Le sumo, dont les origines remontent à plus de 2000 ans, conserve de nombreux rituels religieux shinto. Le ring est considéré comme un lieu sacré et les femmes, jugées "impures", en sont bannies.

Selon des témoins cités par les médias locaux, des responsables ont jeté ensuite de grandes quantités de sel sur l'anneau de combat, apparemment afin de "re-purifier" le sol foulé par la gent féminine.

Dans un communiqué, le responsable de l'Association de sumo, Hakkaku, a formulé de "sincères excuses". "L'annonce a été faite par un arbitre sous le coup de l'émotion, mais c'était une action inappropriée dans une situation où une vie était en danger", a-t-il déclaré.

"Nous prions du fond de notre coeur pour la santé du maire et exprimons notre profonde gratitude aux femmes qui ont apporté les soins d'urgence sur place", a-t-il ajouté.

Le maire a été hospitalisé et se trouve dans un état stable, a précisé Mme Miwa.

Ce n'est pas la première fois que le sumo est agité par un tel débat.

En 1990, la secrétaire générale du gouvernement, Mayumi Moriyama, avait voulu remettre une coupe à un champion, mais elle avait perdu la bataille face au grand conservatisme des responsables de cet emblématique sport national.

Une décennie plus tard, Fusae Ota, gouverneure de la région d'Osaka (ouest), était revenue à l'offensive, déclarant: "le sumo est un sport traditionnel mais il doit changer". Elle avait demandé à plusieurs reprises de monter dans le cercle où combattent les imposants lutteurs, pour décerner un trophée.

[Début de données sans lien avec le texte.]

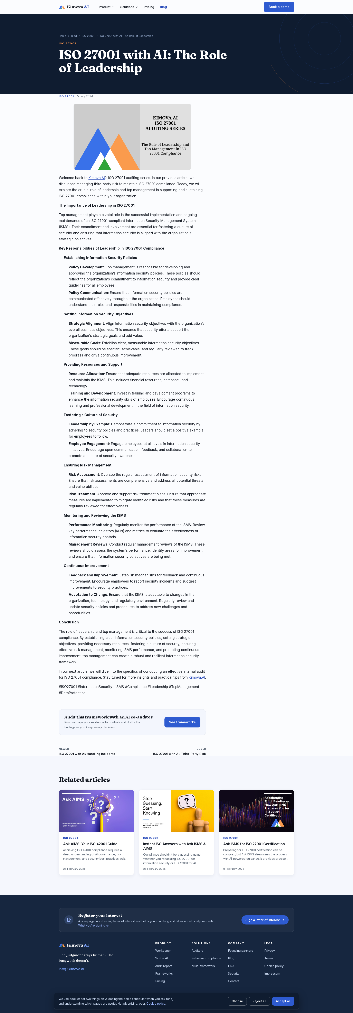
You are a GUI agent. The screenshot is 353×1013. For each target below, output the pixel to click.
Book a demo (279, 7)
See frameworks (182, 722)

En vain.

Le sumo est un sport très codifié dont les lutteurs sont adulés au Japon, mais il a perdu de son prestige ces dernières années face à des accusations d'abus physiques extrêmes, des affaires de drogue, de paris illégaux et de liens avec le crime organisé.

L'an dernier, un de ses plus grands champions, Harumafuji, a dû mettre fin à sa carrière après avoir agressé un rival lors d'une soirée arrosée, un scandale qui a eu un énorme retentissement dans l'archipel.